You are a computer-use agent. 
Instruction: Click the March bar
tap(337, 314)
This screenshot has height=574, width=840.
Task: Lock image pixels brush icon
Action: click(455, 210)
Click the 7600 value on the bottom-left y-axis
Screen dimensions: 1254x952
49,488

◆ ◆ ◆

EXERCISE DETAILS
Please print each entry once more, exactly as it reads.

ANSWER SPACE
You are a computer-use agent. 
Instruction: Click the March bar
tap(337, 314)
This screenshot has height=574, width=840.
Task: Lock image pixels brush icon
Action: click(455, 210)
Click the 7600 value on the bottom-left y-axis
Screen dimensions: 1254x952
49,488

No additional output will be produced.